Antes de venir a radicarme a Montevideo,  durante toda mi vida previa en la Argentina había oído y leído infinidad de veces que los países de ambas márgenes del Plata tenían tantas cosas en común que era prácticamente imposible hallar, -exceptuando los temas futboleros, los relativos al origen de Carlos Gardel y pocas cosas más-, diferencias trascendentes que implicasen distingos entre ambos pueblos hermanos.

 

Pero “al tomar posesión de esta Montevideo” una de las cosas que llamaron mi atención muy especialmente era una diferencia, trascendente en mi criterio, entre ambas comunidades rioplatenses.

 

En el país, al que yo adoptaba para formar familia, no existían crucifijos decorando u ornamentando los Juzgados, como ocurría en mi país de origen, donde inclusive el principal recinto del Supremo Tribunal de Justicia de la Nación contaba al frente de su estrado mayor, de forma preponderante -y hasta diría privilegiada y majestuosa- con la imagen más conocida de quien diera origen a la fe cristiana, cuya presencia, como la de cualquier otro símbolo en dependencias del Estado, nunca había provocado en mí otra cosa que no fuera rechazo.

 

Además, preguntándole a la gente del país oriental coincidían en señalarme enfáticamente que en la tierra uruguaya ningún funcionario público juraba ejercer su cargo “con lealtad y patriotismo por Dios y los Santos Evangelios” sobre las páginas de la Biblia, como se hacía en mi tierra.

 

Obviamente no es éste el ámbito, ni el momento para realizar puntualizaciones en profundidad acerca de la simbología que he aludido y su representatividad y significación en recintos ajenos a la religión o a la filosofía de la cual es indicativa.
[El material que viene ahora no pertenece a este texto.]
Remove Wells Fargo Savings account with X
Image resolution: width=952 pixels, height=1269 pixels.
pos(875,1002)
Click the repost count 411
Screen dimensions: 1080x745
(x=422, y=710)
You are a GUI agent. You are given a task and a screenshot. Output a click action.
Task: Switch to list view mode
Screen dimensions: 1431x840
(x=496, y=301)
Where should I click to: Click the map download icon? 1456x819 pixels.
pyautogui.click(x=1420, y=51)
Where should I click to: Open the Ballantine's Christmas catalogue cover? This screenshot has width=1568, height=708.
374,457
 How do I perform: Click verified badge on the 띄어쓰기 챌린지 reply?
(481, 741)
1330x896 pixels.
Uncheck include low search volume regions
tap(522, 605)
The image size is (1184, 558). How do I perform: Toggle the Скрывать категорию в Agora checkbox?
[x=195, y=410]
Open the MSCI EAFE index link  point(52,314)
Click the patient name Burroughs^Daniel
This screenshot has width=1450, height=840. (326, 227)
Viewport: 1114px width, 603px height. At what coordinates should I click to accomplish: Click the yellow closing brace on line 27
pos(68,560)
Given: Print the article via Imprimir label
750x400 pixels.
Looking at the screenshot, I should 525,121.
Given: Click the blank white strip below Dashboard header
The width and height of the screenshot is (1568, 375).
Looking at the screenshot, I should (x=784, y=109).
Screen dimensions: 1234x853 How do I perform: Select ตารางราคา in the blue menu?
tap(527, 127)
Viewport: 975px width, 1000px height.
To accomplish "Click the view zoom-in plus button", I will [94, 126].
En otros apuntes, en otra oportunidad, podré abordar mis experiencias de niño en la escuela pública argentina con la presencia del crucifijo “presidiendo” cada una de las aulas de la casa de estudios.

 

Siempre me había parecido inadecuado siquiera sugerir la preponderancia de una religión sobre otra en el ámbito del Estado, sobre todo cuando el tipo de organización o de gobierno  se dice democrática, tolerante, pluralista, laica, republicana y cosas por el estilo.

 

Y cuando yo quise conocer si las relaciones entre Uruguay y el Vaticano (un Estado extranjero en el que sí uno puede suponer el uso de una simbología que tenga como centro al crucifijo) pasaban por algún momento de tirantez, de litigios o desavenencias entre sus respectivos gobiernos, la respuesta unánime fue que “no hay ningún problema”.

 

Y ésta, como otras tantas respuestas que yo obtenía en torno a la diferencia que descubrí en Uruguay, eran fuertemente ciertas.